Bei WMs steigt das Glückselement natürlich etwas, aber die taktische Aufstellung wird NOCH wichtiger als in der Bundesliga, eben weil man nur eine Chance hat und die anderen Teams erst während des Turniers richtig kennenlernt. Das ist alles hochspannend. Auch ist eindeutig zu beobachten, dass die Trainerwahl eine Riesenrolle beim Erfolg spielt (sonst wären bestimmte Trainerkarrieren wie Mourinho oder van Gaal, die IMMER erfolgreich sind, egal welche Mannschaften sie trainieren, gar nicht möglich). Auch das ist der beste Beweis dafür, dass beim Fußball Taktik und Spielanlage wichtiger als Glück sind, dann wären alle Trainer einer Liga immer ungefähr gleich erfolgreich, dass stimmt aber eindeutig nicht. Manche sind und bleiben Gurken.“

Dieser musischen Logik mußte der Naturwissenschaftler Peter natürlich widersprechen: “ Wann’s so einfach wär’, würd’ ich dem Löw empfehlen, die Taktik von der Schweiz zu kopieren, die hilft nämlich gegen Spanien.

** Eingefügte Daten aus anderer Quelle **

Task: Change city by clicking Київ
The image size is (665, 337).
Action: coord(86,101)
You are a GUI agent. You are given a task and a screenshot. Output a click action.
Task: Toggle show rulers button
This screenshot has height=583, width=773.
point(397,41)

Aber was machen wir, wenn die Spanier dann die serbische Taktik übernehmen?“

Heute, post mortem [Germaniae] können wir konstatieren: “Vicente del Bosque hat den Hitzfeld kopiert. Und den Marko Pantelic. Wer wird wohl wen in 4 Jahren kopieren?“
Und was wurde am Westpark gespielt? Am Dienstag gab es einen privaten Skat und am Mittwoch einen privaten Fußball. Was am Dienstag bei Peter gespielt wurde, weiß ich nicht. Vielleicht wird es Aaron uns noch verraten.